SUPPLIED ENTRIES:
BEGIN
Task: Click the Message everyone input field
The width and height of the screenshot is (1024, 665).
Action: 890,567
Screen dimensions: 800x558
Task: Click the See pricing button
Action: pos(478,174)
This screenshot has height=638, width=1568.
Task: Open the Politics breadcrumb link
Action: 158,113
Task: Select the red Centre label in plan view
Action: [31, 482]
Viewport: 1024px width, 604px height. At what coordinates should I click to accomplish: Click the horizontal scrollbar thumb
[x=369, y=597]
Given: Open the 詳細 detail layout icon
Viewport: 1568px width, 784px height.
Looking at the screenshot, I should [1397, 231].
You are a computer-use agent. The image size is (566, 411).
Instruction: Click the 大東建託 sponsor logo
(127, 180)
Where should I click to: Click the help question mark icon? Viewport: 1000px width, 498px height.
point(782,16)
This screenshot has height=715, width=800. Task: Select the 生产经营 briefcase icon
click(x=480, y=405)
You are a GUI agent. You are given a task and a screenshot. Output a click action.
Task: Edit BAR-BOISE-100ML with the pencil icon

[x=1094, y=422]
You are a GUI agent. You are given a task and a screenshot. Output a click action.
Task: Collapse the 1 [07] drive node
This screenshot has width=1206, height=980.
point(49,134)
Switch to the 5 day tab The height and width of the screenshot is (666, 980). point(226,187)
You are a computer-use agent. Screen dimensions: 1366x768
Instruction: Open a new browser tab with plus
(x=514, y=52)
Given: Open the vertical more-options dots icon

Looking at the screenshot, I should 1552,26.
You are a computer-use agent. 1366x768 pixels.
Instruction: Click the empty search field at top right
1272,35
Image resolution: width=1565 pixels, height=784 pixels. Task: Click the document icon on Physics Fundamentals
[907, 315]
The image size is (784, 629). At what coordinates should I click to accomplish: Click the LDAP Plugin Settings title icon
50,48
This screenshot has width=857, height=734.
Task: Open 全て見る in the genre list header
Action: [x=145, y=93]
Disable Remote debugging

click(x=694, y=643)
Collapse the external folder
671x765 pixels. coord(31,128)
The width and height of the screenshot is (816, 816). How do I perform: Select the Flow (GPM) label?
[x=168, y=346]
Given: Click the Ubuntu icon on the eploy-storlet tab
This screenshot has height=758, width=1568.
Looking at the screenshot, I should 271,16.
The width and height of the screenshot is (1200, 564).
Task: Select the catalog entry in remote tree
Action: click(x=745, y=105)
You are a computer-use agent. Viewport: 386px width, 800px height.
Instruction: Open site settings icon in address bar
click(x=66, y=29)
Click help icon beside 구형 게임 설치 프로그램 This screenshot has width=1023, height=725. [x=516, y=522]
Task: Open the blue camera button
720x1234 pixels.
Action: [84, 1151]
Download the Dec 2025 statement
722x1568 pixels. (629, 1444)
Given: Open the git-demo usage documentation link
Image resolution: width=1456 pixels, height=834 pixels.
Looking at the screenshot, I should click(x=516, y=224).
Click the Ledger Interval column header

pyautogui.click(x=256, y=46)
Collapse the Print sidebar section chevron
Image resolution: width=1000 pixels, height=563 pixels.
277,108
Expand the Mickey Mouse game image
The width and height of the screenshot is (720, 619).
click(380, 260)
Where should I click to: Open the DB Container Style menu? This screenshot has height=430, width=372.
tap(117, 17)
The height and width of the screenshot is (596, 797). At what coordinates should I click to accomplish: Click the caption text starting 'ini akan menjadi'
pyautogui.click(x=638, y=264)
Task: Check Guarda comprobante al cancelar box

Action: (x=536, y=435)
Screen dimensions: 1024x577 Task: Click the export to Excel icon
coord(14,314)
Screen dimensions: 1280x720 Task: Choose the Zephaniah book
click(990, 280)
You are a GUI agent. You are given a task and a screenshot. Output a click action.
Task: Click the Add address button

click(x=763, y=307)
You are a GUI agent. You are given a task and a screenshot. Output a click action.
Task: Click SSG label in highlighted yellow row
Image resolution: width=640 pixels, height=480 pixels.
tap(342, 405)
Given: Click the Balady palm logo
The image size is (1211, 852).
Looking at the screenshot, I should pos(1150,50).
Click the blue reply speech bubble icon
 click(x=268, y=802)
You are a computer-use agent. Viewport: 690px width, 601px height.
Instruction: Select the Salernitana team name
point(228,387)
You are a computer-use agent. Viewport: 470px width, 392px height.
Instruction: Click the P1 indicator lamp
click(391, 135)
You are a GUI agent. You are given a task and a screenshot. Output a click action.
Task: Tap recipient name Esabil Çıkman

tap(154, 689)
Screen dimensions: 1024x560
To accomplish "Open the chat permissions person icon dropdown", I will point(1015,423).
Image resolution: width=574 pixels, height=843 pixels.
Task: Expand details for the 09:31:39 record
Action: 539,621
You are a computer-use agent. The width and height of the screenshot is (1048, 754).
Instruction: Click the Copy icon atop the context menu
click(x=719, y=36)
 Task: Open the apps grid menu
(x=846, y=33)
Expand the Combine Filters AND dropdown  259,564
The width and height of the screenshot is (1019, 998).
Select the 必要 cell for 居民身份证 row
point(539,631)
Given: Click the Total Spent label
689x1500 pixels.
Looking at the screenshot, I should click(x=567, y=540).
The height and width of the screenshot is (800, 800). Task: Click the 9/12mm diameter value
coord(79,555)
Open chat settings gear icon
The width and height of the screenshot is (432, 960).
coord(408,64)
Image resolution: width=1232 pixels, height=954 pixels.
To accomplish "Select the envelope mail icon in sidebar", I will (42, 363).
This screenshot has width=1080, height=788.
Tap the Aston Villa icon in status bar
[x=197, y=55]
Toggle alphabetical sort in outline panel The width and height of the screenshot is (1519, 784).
END
REQUIRED WORK: Make an exact transcription of all the records.

WRITTEN ANSWER:
Task: Click the Message everyone input field
The width and height of the screenshot is (1024, 665).
Action: 890,567
Screen dimensions: 800x558
Task: Click the See pricing button
Action: pos(478,174)
This screenshot has height=638, width=1568.
Task: Open the Politics breadcrumb link
Action: 158,113
Task: Select the red Centre label in plan view
Action: [31, 482]
Viewport: 1024px width, 604px height. At what coordinates should I click to accomplish: Click the horizontal scrollbar thumb
[x=369, y=597]
Given: Open the 詳細 detail layout icon
Viewport: 1568px width, 784px height.
Looking at the screenshot, I should [1397, 231].
You are a computer-use agent. The image size is (566, 411).
Instruction: Click the 大東建託 sponsor logo
(127, 180)
Where should I click to: Click the help question mark icon? Viewport: 1000px width, 498px height.
point(782,16)
This screenshot has height=715, width=800. Task: Select the 生产经营 briefcase icon
click(x=480, y=405)
You are a GUI agent. You are given a task and a screenshot. Output a click action.
Task: Edit BAR-BOISE-100ML with the pencil icon

[x=1094, y=422]
You are a GUI agent. You are given a task and a screenshot. Output a click action.
Task: Collapse the 1 [07] drive node
This screenshot has width=1206, height=980.
point(49,134)
Switch to the 5 day tab The height and width of the screenshot is (666, 980). point(226,187)
You are a computer-use agent. Screen dimensions: 1366x768
Instruction: Open a new browser tab with plus
(x=514, y=52)
Given: Open the vertical more-options dots icon

Looking at the screenshot, I should 1552,26.
You are a computer-use agent. 1366x768 pixels.
Instruction: Click the empty search field at top right
1272,35
Image resolution: width=1565 pixels, height=784 pixels. Task: Click the document icon on Physics Fundamentals
[907, 315]
The image size is (784, 629). At what coordinates should I click to accomplish: Click the LDAP Plugin Settings title icon
50,48
This screenshot has width=857, height=734.
Task: Open 全て見る in the genre list header
Action: [x=145, y=93]
Disable Remote debugging

click(x=694, y=643)
Collapse the external folder
671x765 pixels. coord(31,128)
The width and height of the screenshot is (816, 816). How do I perform: Select the Flow (GPM) label?
[x=168, y=346]
Given: Click the Ubuntu icon on the eploy-storlet tab
This screenshot has height=758, width=1568.
Looking at the screenshot, I should 271,16.
The width and height of the screenshot is (1200, 564).
Task: Select the catalog entry in remote tree
Action: click(x=745, y=105)
You are a computer-use agent. Viewport: 386px width, 800px height.
Instruction: Open site settings icon in address bar
click(x=66, y=29)
Click help icon beside 구형 게임 설치 프로그램 This screenshot has width=1023, height=725. [x=516, y=522]
Task: Open the blue camera button
720x1234 pixels.
Action: [84, 1151]
Download the Dec 2025 statement
722x1568 pixels. (629, 1444)
Given: Open the git-demo usage documentation link
Image resolution: width=1456 pixels, height=834 pixels.
Looking at the screenshot, I should click(x=516, y=224).
Click the Ledger Interval column header

pyautogui.click(x=256, y=46)
Collapse the Print sidebar section chevron
Image resolution: width=1000 pixels, height=563 pixels.
277,108
Expand the Mickey Mouse game image
The width and height of the screenshot is (720, 619).
click(380, 260)
Where should I click to: Open the DB Container Style menu? This screenshot has height=430, width=372.
tap(117, 17)
The height and width of the screenshot is (596, 797). At what coordinates should I click to accomplish: Click the caption text starting 'ini akan menjadi'
pyautogui.click(x=638, y=264)
Task: Check Guarda comprobante al cancelar box

Action: (x=536, y=435)
Screen dimensions: 1024x577 Task: Click the export to Excel icon
coord(14,314)
Screen dimensions: 1280x720 Task: Choose the Zephaniah book
click(990, 280)
You are a GUI agent. You are given a task and a screenshot. Output a click action.
Task: Click the Add address button

click(x=763, y=307)
You are a GUI agent. You are given a task and a screenshot. Output a click action.
Task: Click SSG label in highlighted yellow row
Image resolution: width=640 pixels, height=480 pixels.
tap(342, 405)
Given: Click the Balady palm logo
The image size is (1211, 852).
Looking at the screenshot, I should pos(1150,50).
Click the blue reply speech bubble icon
 click(x=268, y=802)
You are a computer-use agent. Viewport: 690px width, 601px height.
Instruction: Select the Salernitana team name
point(228,387)
You are a computer-use agent. Viewport: 470px width, 392px height.
Instruction: Click the P1 indicator lamp
click(391, 135)
You are a GUI agent. You are given a task and a screenshot. Output a click action.
Task: Tap recipient name Esabil Çıkman

tap(154, 689)
Screen dimensions: 1024x560
To accomplish "Open the chat permissions person icon dropdown", I will point(1015,423).
Image resolution: width=574 pixels, height=843 pixels.
Task: Expand details for the 09:31:39 record
Action: 539,621
You are a computer-use agent. The width and height of the screenshot is (1048, 754).
Instruction: Click the Copy icon atop the context menu
click(x=719, y=36)
 Task: Open the apps grid menu
(x=846, y=33)
Expand the Combine Filters AND dropdown  259,564
The width and height of the screenshot is (1019, 998).
Select the 必要 cell for 居民身份证 row
point(539,631)
Given: Click the Total Spent label
689x1500 pixels.
Looking at the screenshot, I should click(x=567, y=540).
The height and width of the screenshot is (800, 800). Task: Click the 9/12mm diameter value
coord(79,555)
Open chat settings gear icon
The width and height of the screenshot is (432, 960).
coord(408,64)
Image resolution: width=1232 pixels, height=954 pixels.
To accomplish "Select the envelope mail icon in sidebar", I will (42, 363).
This screenshot has width=1080, height=788.
Tap the Aston Villa icon in status bar
[x=197, y=55]
Toggle alphabetical sort in outline panel The width and height of the screenshot is (1519, 784).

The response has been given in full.